Text segment -

[IPython-User] optimize parallel optimizations code?

Brian Granger ellisonbg@gmail....
Tue Nov 16 16:16:50 CST 2010


Skipper,

I looked through your code and have a few questions and thoughts:

* What data are you sending back and forth between the client and the
engines.  It looks like that is going on here:

       mec.push(dict(start_params=start_params1), targets=0)
       mec.push(dict(start_params=start_params2), targets=1)
       mec.push(dict(start_params=start_params3), targets=2)
       mec.push(dict(start_params=start_params4), targets=3)
       mec.execute("""
params = start_params
ret = optimize.fmin_tnc(obj, params, approx_grad=True,
                            eta=eta, maxfun=3000, args=(Y,X),
messages=0)""")
       ret1 = mec.pull('ret', targets=0)[0]
       ret2 = mec.pull('ret', targets=1)[0]
       ret3 = mec.pull('ret', targets=2)[0]
       ret4 = mec.pull('ret', targets=3)[0]

and:

   mec.push(dict(np=np, optimize=optimize, Y=Y,X=X,eta=eta,dot=dot))

What you need to do -
• 1. From the IPython-User post, echo the text starting at the words "Tue Nov 16 16:16:50" and stopping after "mec.push(dict(start_params=start_params3), targets=2)".
• 2. In the IPython-User post, what value is given for maxfun in the call to optimize.fmin_tnc?
• 3. Translate this sentence from the IPython-User post into Spanish: "I looked through your code and have a few questions and thoughts:"
The entries after the IPython-User post come from a separate source.

Listed entries -
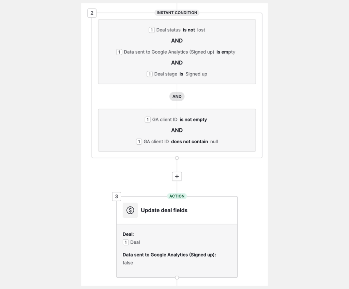Click the plus button to add step
The height and width of the screenshot is (289, 349).
pyautogui.click(x=177, y=176)
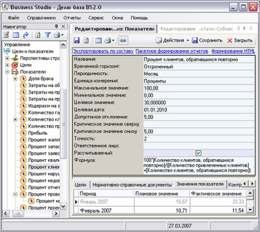Click the edit pencil icon in Navigator toolbar
260x232 pixels.
pyautogui.click(x=6, y=35)
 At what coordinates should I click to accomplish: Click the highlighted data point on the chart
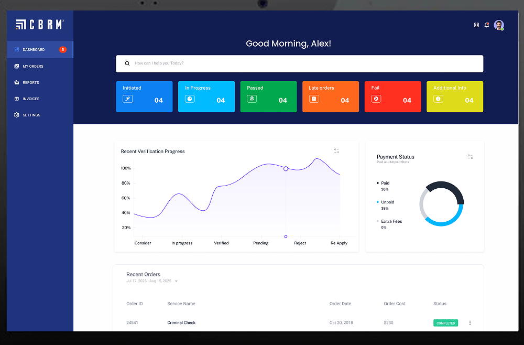tap(286, 169)
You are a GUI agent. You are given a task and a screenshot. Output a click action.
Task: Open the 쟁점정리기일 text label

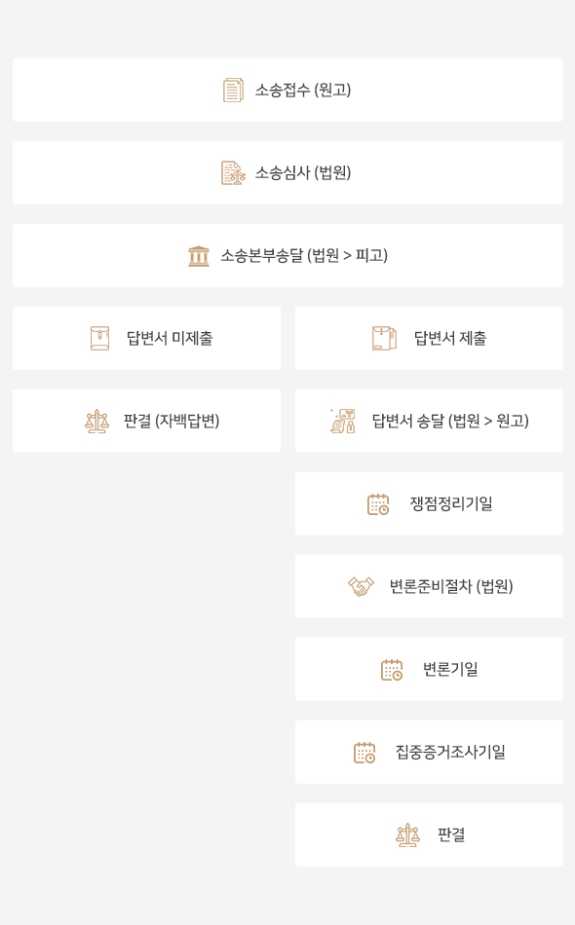pos(451,503)
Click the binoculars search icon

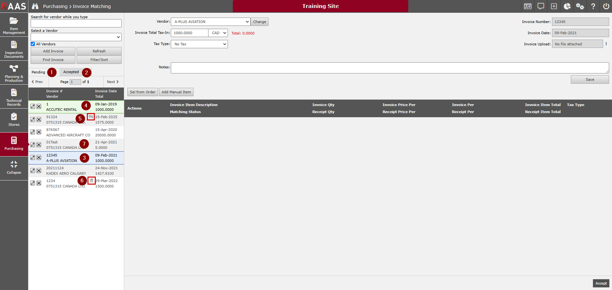(35, 6)
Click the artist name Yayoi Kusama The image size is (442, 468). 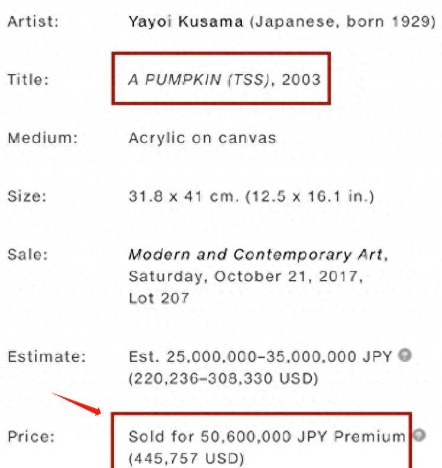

Solutions to the exercise -
• 1.
Tue Nov 16 16:16:50 CST 2010


Skipper,

I looked through your code and have a few questions and thoughts:

* What data are you sending back and forth between the client and the
engines.  It looks like that is going on here:

       mec.push(dict(start_params=start_params1), targets=0)
       mec.push(dict(start_params=start_params2), targets=1)
       mec.push(dict(start_params=start_params3), targets=2)

• 2. 3000

• 3. Revisé tu código y tengo algunas preguntas e ideas: